En bref
- Porsche lance une GT3 cabriolet inédite
- 502 ch, boîte manuelle, toit électrique rapide
- Environ 251000 euros hors options
La nouvelle Porsche 911 GT3 S/C démarre à environ 251000 euros. Dit comme ça, on pourrait croire à une simple déclinaison plaisir. En réalité, l’enjeu est ailleurs, prouver qu’une GT3 peut perdre son toit sans perdre son tranchant.
Une GT3 découvrable, mais sans virage mou
Cette S/C reprend la base de la génération 992.2 et y greffe le toit souple électrique des dernières versions Cabriolet. L’ouverture ou la fermeture demande 12 secondes, et l’opération reste possible jusqu’à 37 mph. Soit un peu moins de 60 km/h.
Le point sensible, c’était le poids. Porsche annonce un écart d’environ 80 livres face à une GT3 Touring, soit à peine plus de 36 kilos. Les freins carbone-céramique et les jantes en magnésium, livrés de série, aident clairement. Même logique pour la structure du toit, largement conçue en magnésium et en matériaux composites, avec une rigidité annoncée très proche de celle d’un toit rigide escamotable.

L’habitacle soigne le spectacle autant que la mécanique
Visuellement, la voiture garde l’agressivité de la 911 GT3. Capot et ailes avant percés d’ouïes, éléments en fibre de carbone, posture tendue.
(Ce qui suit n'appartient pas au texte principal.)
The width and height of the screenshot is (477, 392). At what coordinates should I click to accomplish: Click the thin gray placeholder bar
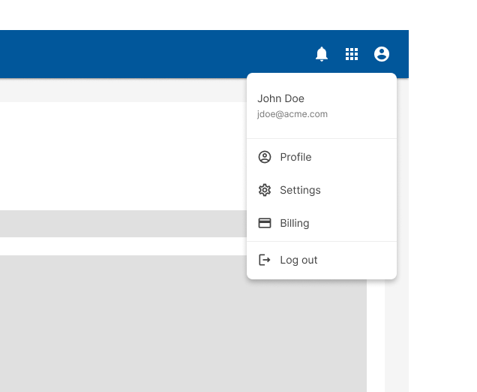120,224
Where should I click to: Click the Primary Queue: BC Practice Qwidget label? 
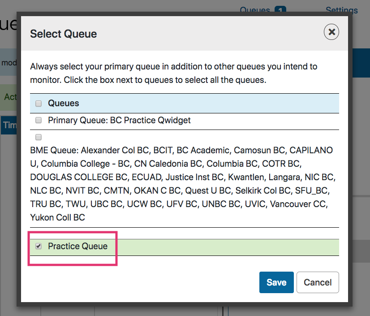click(119, 120)
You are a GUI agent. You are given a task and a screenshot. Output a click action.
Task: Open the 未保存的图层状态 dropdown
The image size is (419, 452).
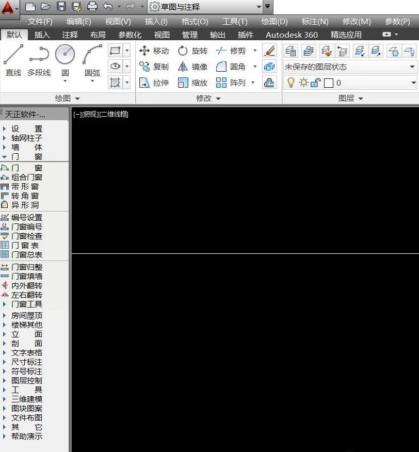[x=412, y=67]
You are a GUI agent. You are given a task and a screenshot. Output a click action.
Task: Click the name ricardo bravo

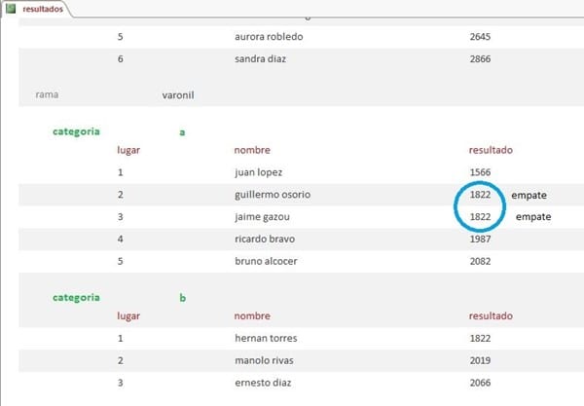[266, 239]
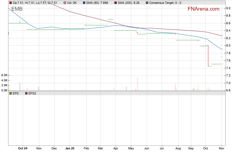This screenshot has height=154, width=233.
Task: Open the FNArena.com watermark link
Action: (203, 9)
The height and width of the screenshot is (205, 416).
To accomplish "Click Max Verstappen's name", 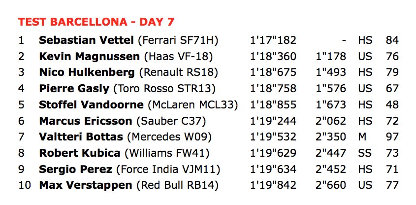I will point(85,186).
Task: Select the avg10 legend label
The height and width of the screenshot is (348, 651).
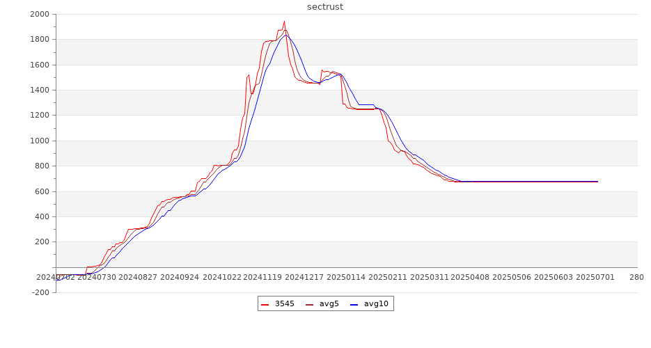Action: [x=376, y=304]

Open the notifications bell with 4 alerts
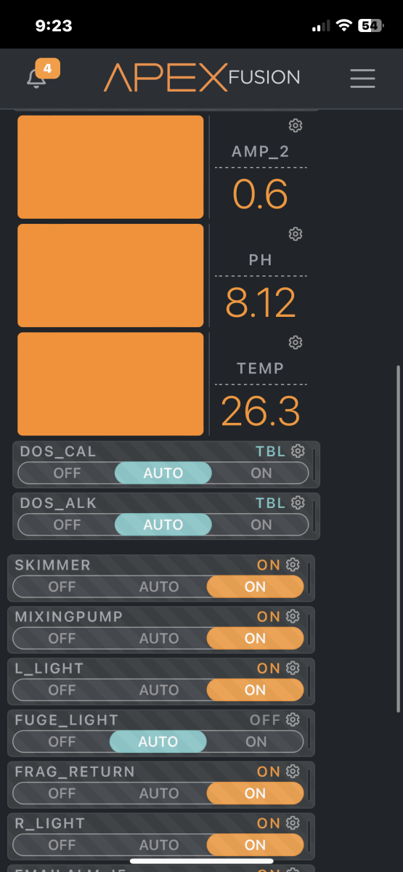coord(36,78)
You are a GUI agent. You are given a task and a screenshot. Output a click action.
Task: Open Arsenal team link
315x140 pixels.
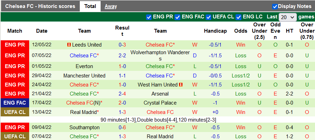[x=160, y=94]
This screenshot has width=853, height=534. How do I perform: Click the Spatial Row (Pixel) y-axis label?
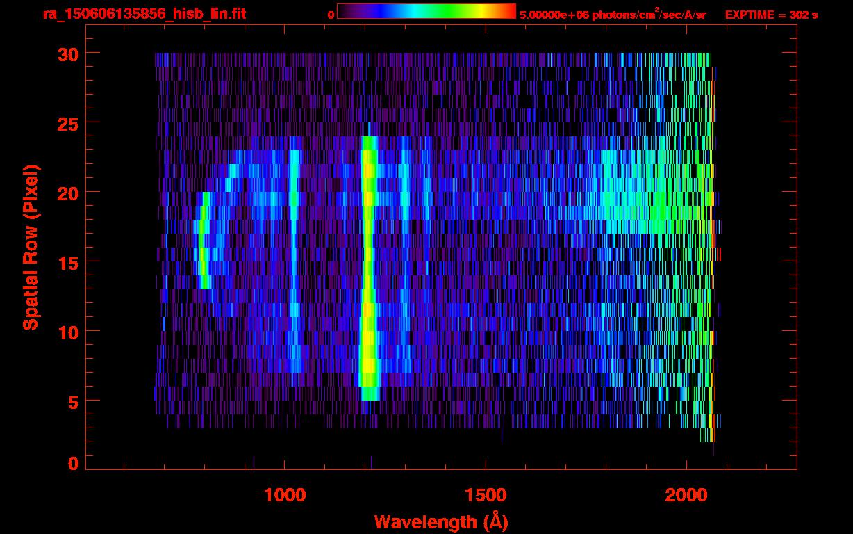31,247
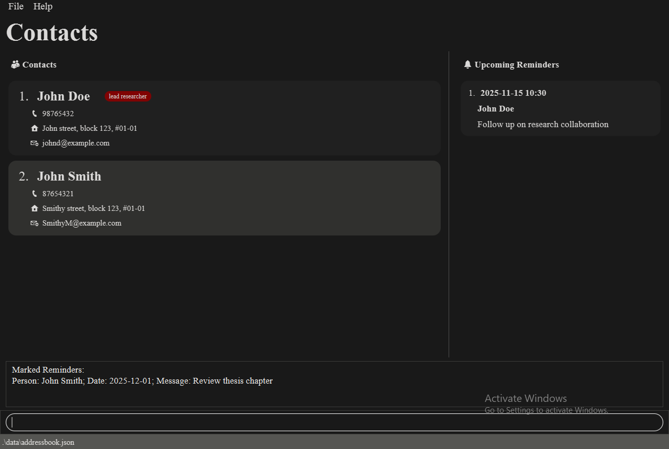
Task: Click 'Follow up on research collaboration' reminder message
Action: point(543,125)
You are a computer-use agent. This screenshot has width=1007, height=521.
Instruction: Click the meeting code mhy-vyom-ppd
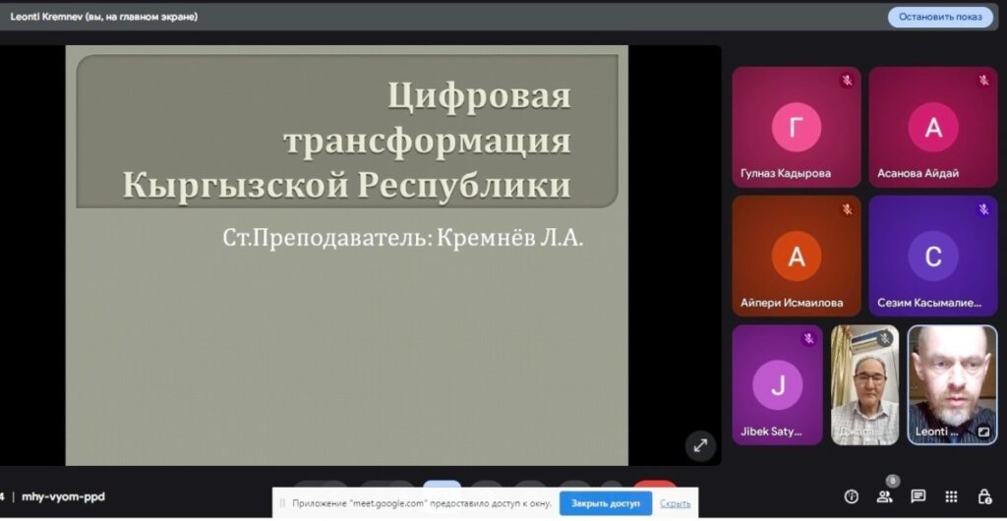coord(63,496)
Toit fermé, l’allure devient un peu plus décontractée. Toit ouvert, l’habitacle prend la lumière, et c’est sans doute là que cette version assume le plus son positionnement.
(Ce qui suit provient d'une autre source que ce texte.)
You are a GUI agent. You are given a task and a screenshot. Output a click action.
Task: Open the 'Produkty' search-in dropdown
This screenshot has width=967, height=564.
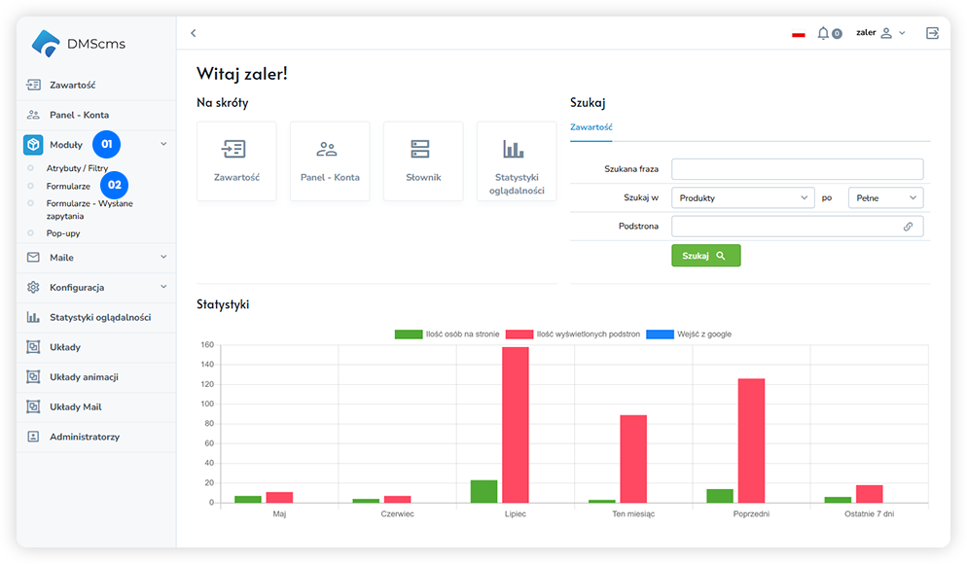click(742, 198)
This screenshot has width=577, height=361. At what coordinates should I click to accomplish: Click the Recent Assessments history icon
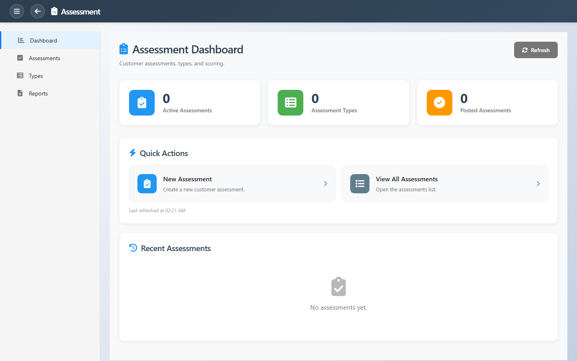point(133,248)
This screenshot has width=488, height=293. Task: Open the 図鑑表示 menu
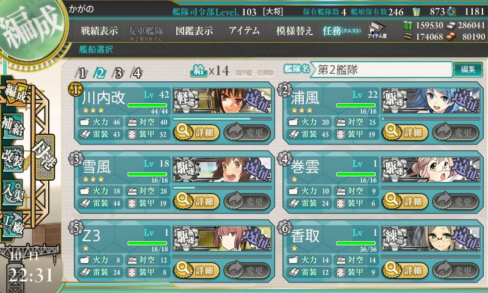(x=194, y=31)
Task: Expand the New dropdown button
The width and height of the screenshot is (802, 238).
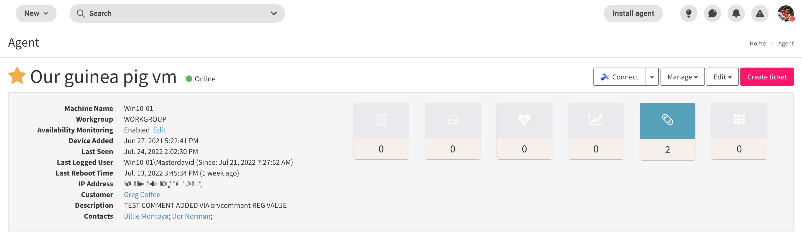Action: (x=36, y=13)
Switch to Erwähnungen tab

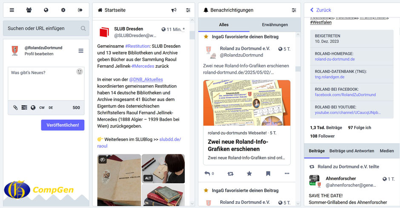pos(275,25)
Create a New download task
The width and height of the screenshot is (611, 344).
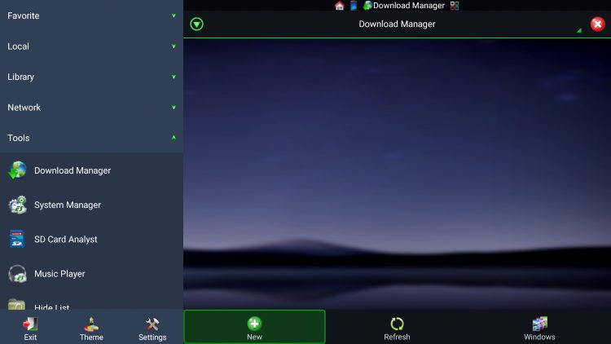tap(254, 327)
Le pack Street Style retient l’attention, avec un motif inspiré des tartans chers à la marque, ici transposé en cuir tissé. Les poignées à sangle et les inserts en carbone font le reste. L’ensemble est très travaillé, franchement réussi, même si ce type de sellerie ne plaira pas à tout le monde.
Au centre, un écran de 10,9 pouces accueille une version plus rapide du système PCM. Derrière le volant, l’instrumentation numérique de 12,6 pouces affine la représentation du compte-tours central. Le détail est malin, avec la possibilité d’orienter la zone rouge à la verticale, comme sur une auto de course.
Flat-six atmosphérique, boîte manuelle, et toujours la bonne intensité
Sous le capot arrière, rien d’édulcoré. On retrouve le flat-six atmosphérique 4,0 litres de 502 ch et 331 lb-ft de couple, transmis aux seules roues arrière par une boîte manuelle à six rapports. Pas de PDK ici.
Sur la route, le cœur du sujet est là. Le moteur grimpe jusqu’à 9000 tr/min, avec cette sonorité que le toit ouvert laisse entrer sans filtre. Et la bonne surprise, c’est que le châssis ne se relâche pas. Direction vive, train avant lisible, suspension issue de la GT3 fermée, avec en prime une barre antiroulis arrière en carbone. Bref, la précision reste intacte.
Le levier demande un geste ferme, ce qui rend la conduite coulée moins évidente. Le rev-matching automatique du mode Sport aide, mais cette auto réclame de l’implication. En bas du compte-tours, elle paraît aussi moins démonstrative qu’une 911 GTS hybridée.

Un cabriolet très exclusif, avec quelques limites bien réelles
À vitesse d’autoroute, le déflecteur d’air arrière escamotable limite fortement les remous. Toit fermé, l’insonorisation et l’absence de flex surprennent dans le bon sens. C’est rare sur un cabriolet de cette trempe.
Reste la facture. L’exemplaire essayé, peint en Slate Gray Neo et doté notamment du lift avant ainsi que des sièges Street Style, atteignait environ 292000 euros. Et tout n’est pas parfait, les sièges non ventilés peuvent vite devenir pénibles, et l’auto n’a rien d’une sportive relax. Les performances, elles, ne discutent pas, avec le 0 à 60 mph en 3,7 secondes et une vitesse de pointe de 194 mph. La commercialisation a débuté en 2026.